▸ **読解用抜粋**
------------------------

2011-08-19 23:33:14 | 日記
1994年4月に今の勤務先に就職してから17年経過し、現在18年目。この間、振り出しの九州から数えて現在まで転勤で5カ所を回ったが、8月17日で現在の勤務地である福島・白河勤務が4年5ヶ月。4年4ヶ月勤務した名古屋を超え、歴代最長となった。

人生とは不思議なもので、苦しくて転勤したいと思うときほどその時はなかなかやってこない。名古屋時代も事務所移転計画があり、最後の半年は毎日深夜帰りの時もあるなどとにかく苦しかった。前のめりになりながら、気づいたら4年4ヶ月が経過していた、そんな感じだ。逆に、快適に過ごしていて転勤したくないと思っていた職場はことごとく勤務期間が短かった。

------------------------

▸ **演習データ**
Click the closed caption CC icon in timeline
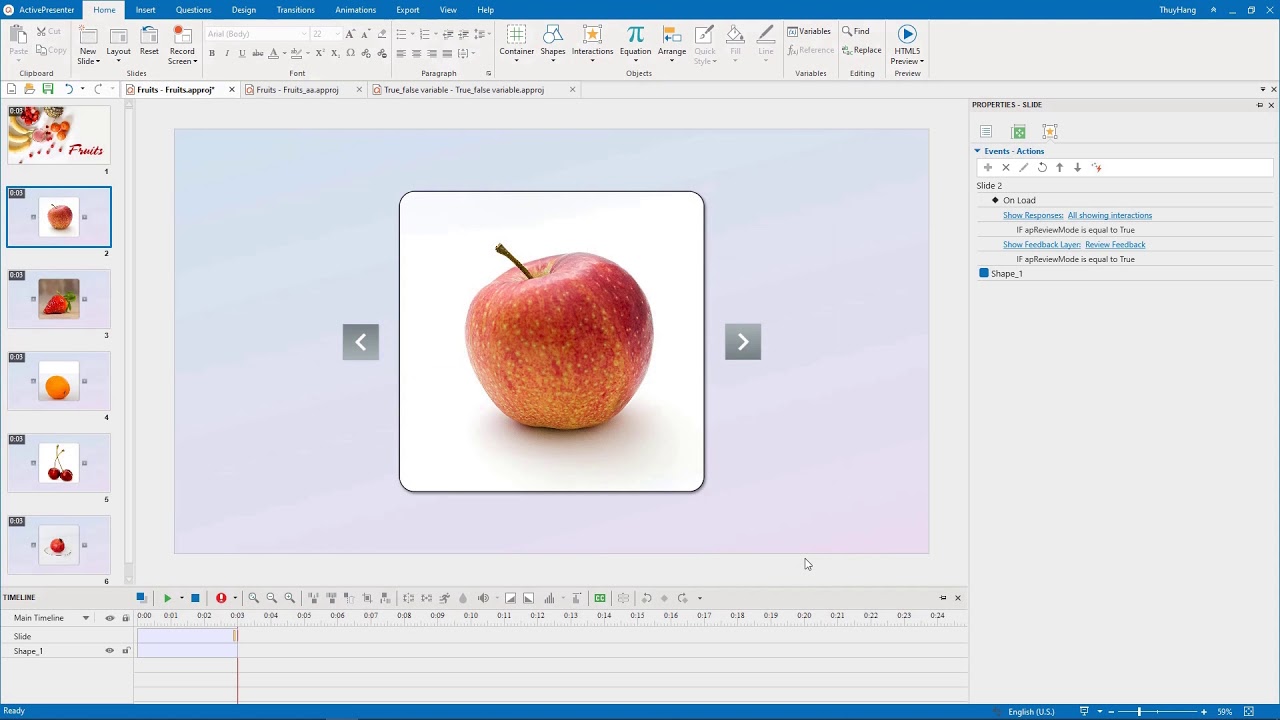Screen dimensions: 1280x720 pos(600,598)
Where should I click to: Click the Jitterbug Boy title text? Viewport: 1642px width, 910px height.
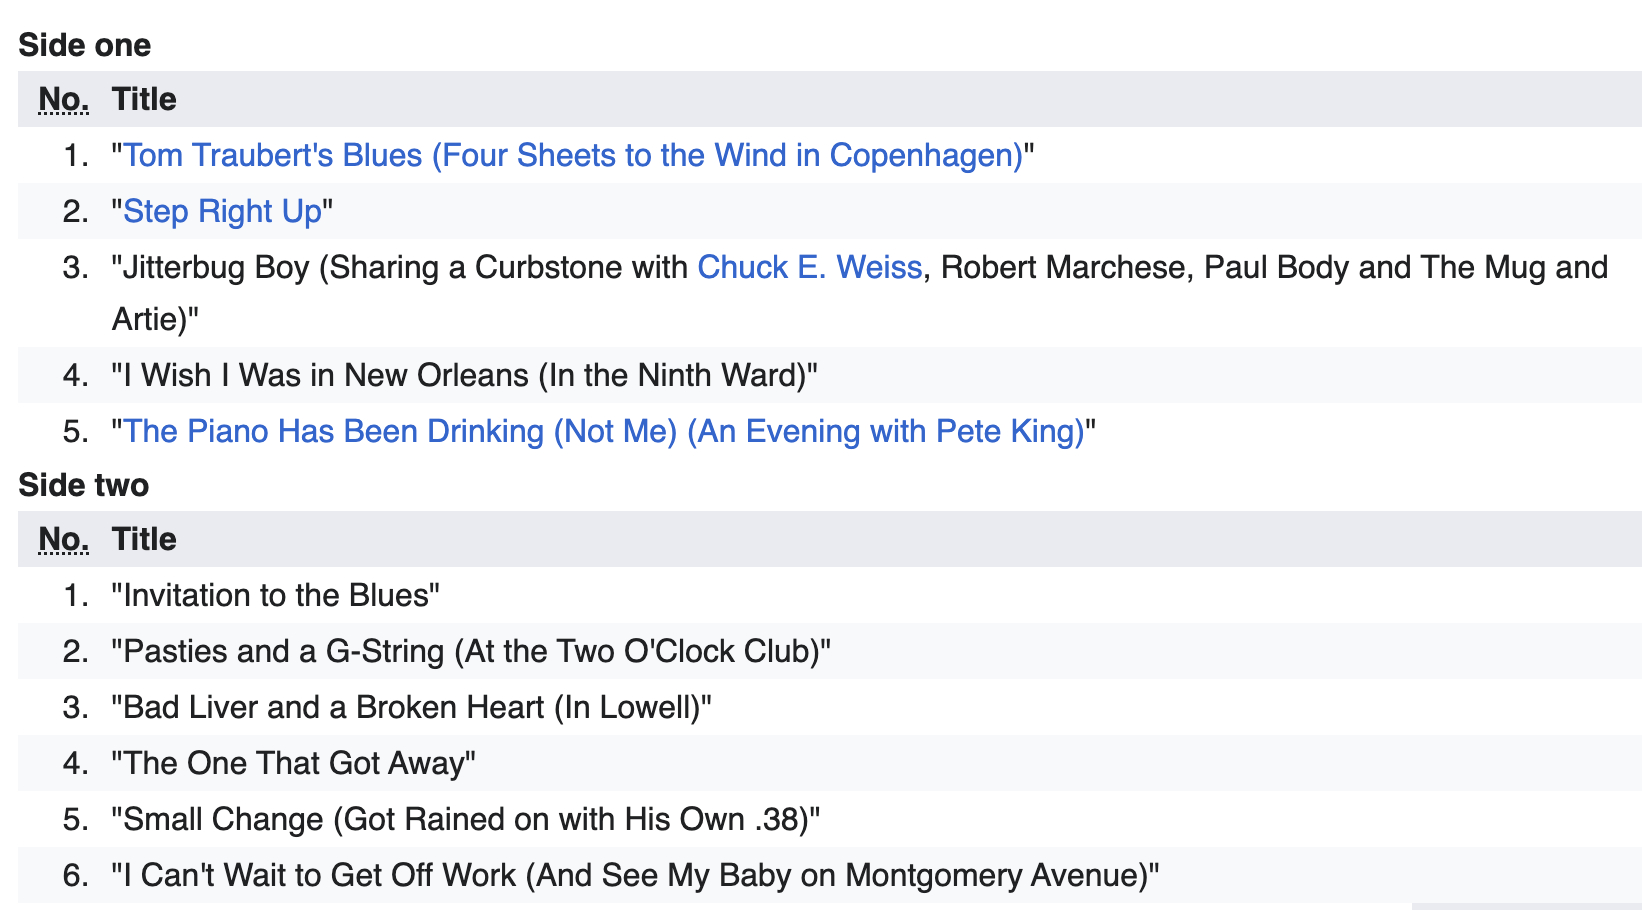[x=400, y=268]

------------------------

▸ **課題**
読解用抜粋によると、名古屋での勤務期間はどれだけか。

▸ **解答**
4年4ヶ月。